Saturday, July 13, 2024

Terrain Analytics Uses Intel 4th Gen Xeon CPUs

Terrain Analytics

The game of acquiring talent is now played on a global scale. In spite of the fact that its positive effects are widely discussed, relatively little attention is paid to the obstacles that it places in the way of efficient HR decision making.

  • Where exactly can your company find the skilled workers it requires?
  • How can you be sure that they are the best candidate?
  • How much should you anticipate spending on them?

Terrain Analytics, a member of the Intel Liftoff program, provides HR leaders with sound insights into their most valuable investment. These answers are provided by breaking down information silos and removing information barriers. Their platform enables businesses to find and hire the most qualified candidates at the most competitive rates.

Those Who Are at the Forefront of Talent Intelligence

Terrain is a workforce analytics data platform that was established in 2020 by Mark Jacobson and Riley Kinser. This platform is utilized by businesses in order to make better hiring decisions.

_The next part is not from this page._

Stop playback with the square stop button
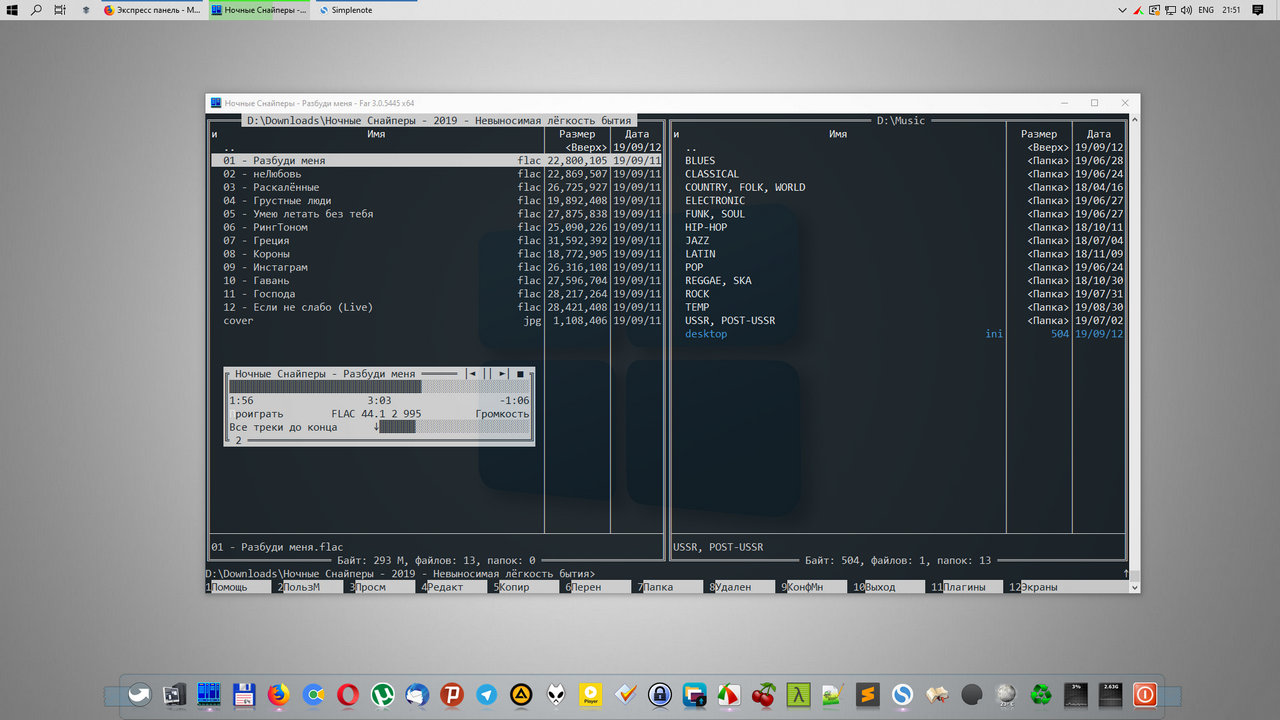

It gives Terrain’s clients the ability to zero in on the right talent in granular detail, all the way down to the neighborhoods in which those talent members live. What is the result? Higher quality hires made in less time and at lower cost than before.

The Intel Liftoff Development Sprint Has Been Accepted By Terrain Analytics

In addition to paving new ground in the field of talent intelligence, Terrain Analytics is also a premium member of the Intel Liftoff program. As a result, we were thrilled to have them join us for the second iteration of our development sprint on the Intel Developer Cloud for artificial intelligence startups. The LLM (Large Language Models) powered feature enablement was the main topic of discussion at this hackathon. This event’s objective was to provide the participating startups with access to accelerated computing solutions such as 4th Generation Intel Xeon Scalable processors and Intel Data Center GPU Max Series 1550, with the goal of determining what the participating startups were capable of accomplishing with next-generation LLM capabilities.

The Restrictions Placed on LLMs

The team working on Terrain decided to use LLMs for text classification rather than traditional Machine Learning (ML) models because LLMs have a higher success rate than traditional ML models. They began testing the new features by utilizing the OpenAI Ada API, and the results of those trials were positive. However, despite its impressive power, OpenAI moves at a frustratingly snail’s pace.

They were able to construct a feature that could parse job listings by utilizing OpenAI’s Ada Application Programming Interface. In order to circumvent the limitations imposed by both cost and throughput, they made the decision to participate in the sprint with Intel Liftoff.

Their mission was to use an LLM to classify text more accurately than ML and more quickly than OpenAI could manage. This is extremely important because ML-powered solutions do not have the context that an LLM does, and they typically do not perform well with text that is not written in English. The final objective was to achieve the capability of taking a number of features and classifying them into the labels that Terrain would then use.

When that was finished, they would need to do a second round of classifications, this time using the labels from the first model as a feature in the classification. Before beginning the second steps of the model’s training or inference process, this step needs to be completed first.

This is what they have accomplished:

  • LLM use case on Intel Data Center GPU was fine-tuned to optimize performance. Max
  • Proceeded to run inference on Xeon processors of the 4th generation
  • Their results with Ada were surpassed by the new model, which had both lower costs and higher throughput.
terrain analytics
image credit to Intel

By utilizing hardware from Intel, Terrain is now capable of efficiently scaling Deep Learning/Language Learning Models (DL/LLMs) without being constrained by computational limitations. According to Nathan Berkley, a data scientist at Terrain Analytics, “Both of the models I made had better success metrics than the ones I built with OpenAI’s Ada model, and were 15 times faster to run.” When these models have been fine-tuned to their optimal settings, it will be possible to correctly classify a variety of job titles that are not currently classified. After that, Terrain will be able to map these to their other datasets and create a feature that their users have been requesting for quite some time.